Both Motions are proposed in the true spirit of parliamentary engagement and involvement in the national interest on two crucial issues. The timing of these issues is different because there is an immediate urgency on EU nationals. We have to recognise that the problems are here now and the concerns are being raised now. If we fail to act, the damage to our economy will be huge, in addition to the moral issues and the concerns being raised for individuals. It would be helpful as we progress to have regular updates. The Government reporting back soon to say, “This is the approach we intend to take”, would show that they are upholding their promise to make this a key priority. It would be a move towards certainty, showing that the intention is to achieve that certainty, and that the making of arrangements will not be left until the end of the two-year period.

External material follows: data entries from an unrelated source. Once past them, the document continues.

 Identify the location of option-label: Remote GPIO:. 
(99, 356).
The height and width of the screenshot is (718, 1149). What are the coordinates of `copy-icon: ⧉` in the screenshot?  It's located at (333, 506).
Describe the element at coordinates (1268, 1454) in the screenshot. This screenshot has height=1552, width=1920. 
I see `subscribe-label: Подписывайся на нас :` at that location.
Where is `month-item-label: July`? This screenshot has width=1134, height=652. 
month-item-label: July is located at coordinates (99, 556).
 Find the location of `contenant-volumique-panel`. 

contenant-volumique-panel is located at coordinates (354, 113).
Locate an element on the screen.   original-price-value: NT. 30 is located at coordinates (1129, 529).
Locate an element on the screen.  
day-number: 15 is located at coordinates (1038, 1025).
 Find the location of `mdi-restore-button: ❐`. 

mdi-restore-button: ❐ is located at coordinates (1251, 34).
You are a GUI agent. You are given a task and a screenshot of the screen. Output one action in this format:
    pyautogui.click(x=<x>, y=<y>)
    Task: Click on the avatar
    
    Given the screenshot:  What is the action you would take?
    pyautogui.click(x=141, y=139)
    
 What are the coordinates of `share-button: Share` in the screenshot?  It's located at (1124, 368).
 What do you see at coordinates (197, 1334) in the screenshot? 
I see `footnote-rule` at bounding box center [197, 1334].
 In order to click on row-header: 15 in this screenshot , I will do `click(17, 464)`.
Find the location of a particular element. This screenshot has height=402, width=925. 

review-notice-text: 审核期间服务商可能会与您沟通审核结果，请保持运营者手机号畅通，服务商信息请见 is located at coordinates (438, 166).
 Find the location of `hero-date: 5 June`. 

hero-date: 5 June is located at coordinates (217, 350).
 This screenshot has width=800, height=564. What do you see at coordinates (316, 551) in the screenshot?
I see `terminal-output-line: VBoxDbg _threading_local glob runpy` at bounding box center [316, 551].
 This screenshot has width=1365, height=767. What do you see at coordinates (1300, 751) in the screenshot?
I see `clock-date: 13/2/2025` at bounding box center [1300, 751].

On a meaningful vote, we understand the concerns and issues that have been raised. We have time to work this out and the best way to use it is through the expertise and experience of Parliament. As my noble friend Lady Hayter made clear, we are not asking for the Government to take a new position on this; we are asking that they live up to their words and say that they believe in genuine parliamentary engagement. That is the process by which, over the next two years, Parliament will be involved.
I see the empty Benches behind the Minister, apart from a few notable and welcome exceptions. The Government should not oppose these Motions tonight but embrace both their spirit and intent. If they are passed, we look forward to early discussions with the Government on their implementation.